INSTRUCTIONS FOR THE TASK = Here the job is to transcribe only the lines from the one containing "You are a computer-use" through the last line below, exactly as written; please leave out pictures.
________________________
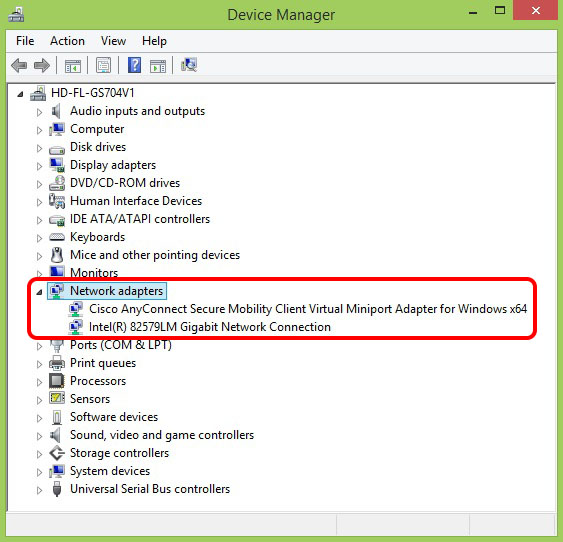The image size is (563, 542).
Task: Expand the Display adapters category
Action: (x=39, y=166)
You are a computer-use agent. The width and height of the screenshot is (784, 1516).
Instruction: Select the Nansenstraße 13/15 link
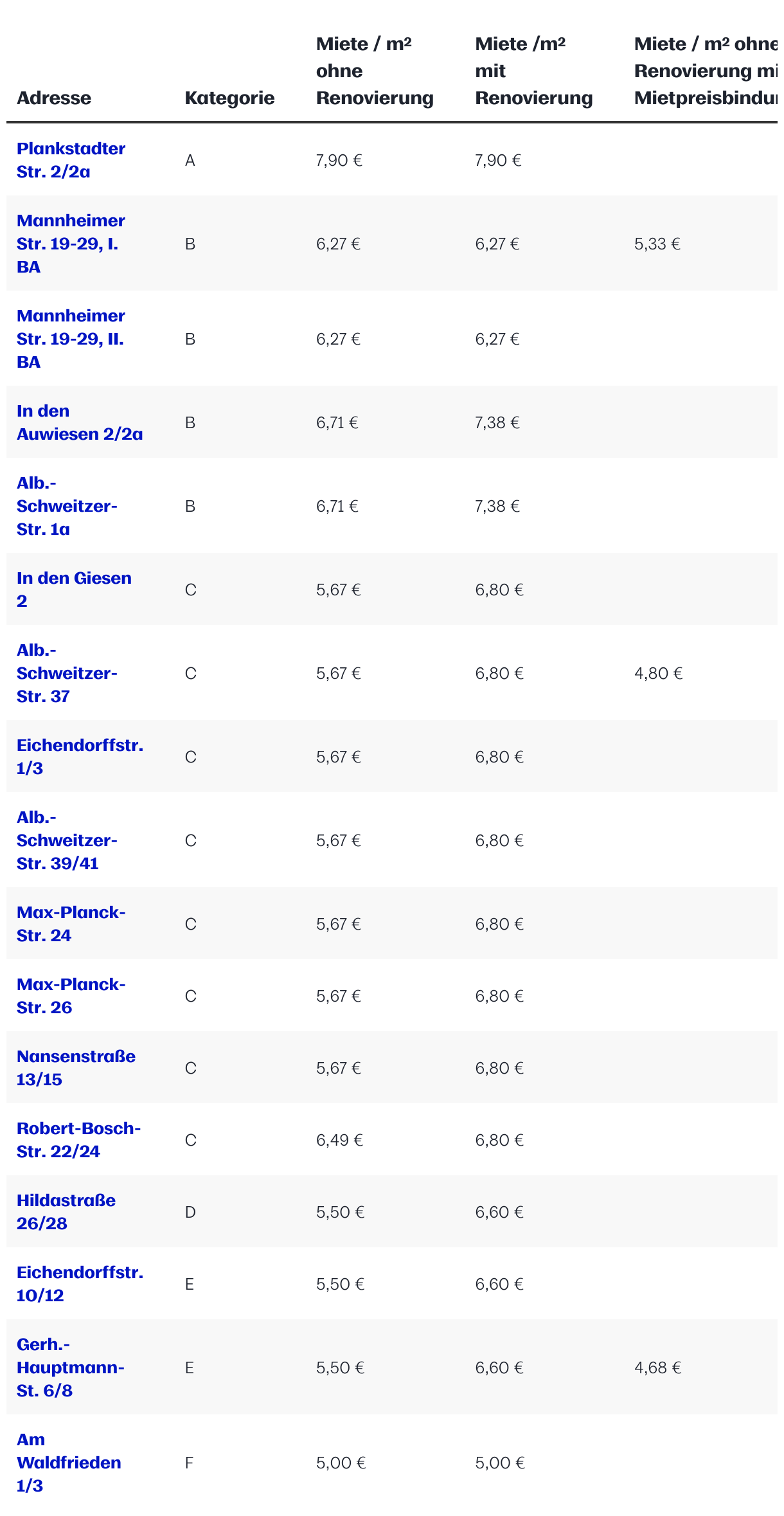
________________________
SOLUTION =
You are a computer-use agent. The width and height of the screenshot is (784, 1516).
Instruction: Select the Nansenstraße 13/15 link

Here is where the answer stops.